There are limitations, of course. There are many examples of drug resistance in cancer therapy and one problem is the possibility that clones of melanoma cells without the BRAF mutation might develop during PLX4032 treatment. The vacuum created by the demise of BRAF positive cells might therefore enhance growth of resistant ones. Despite this caveat, however, the researchers were unanimous this was a 'foot in the door' towards effective cancer treatment; one clinical researcher felt we were 'halfway there'.
Frontiers included musings on whether this was a 'penicillin moment': a drug as effective as the first use of penicillin against staphylococcal infection in 1941. I hoped not because that treatment ran out after five days and the patient relapsed. One researcher felt it was more an 'AZT moment': that drug slowed the progression of HIV disease by inhibition of HIV virus replication. PLX4032 is analogous to AZT because it slows disease progression by inhibiting replication of BRAF positive melanoma cells.

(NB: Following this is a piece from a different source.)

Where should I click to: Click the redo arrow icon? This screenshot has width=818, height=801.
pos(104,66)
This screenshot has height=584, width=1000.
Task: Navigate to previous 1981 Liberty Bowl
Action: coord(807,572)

I think we need to pass to members of the public a sense of proportion about the human genome. They should know treatments will only be successful when therapy is targeted to abnormal cells and when a gene's action causes progress of a disease. We have about 27,000 genes and within each there is the possibility of hundreds of pathogenic mutations. I'd like to call this excellent Frontiers programme a 'PLX4032 moment' - when the public received balanced, accurate genetic information.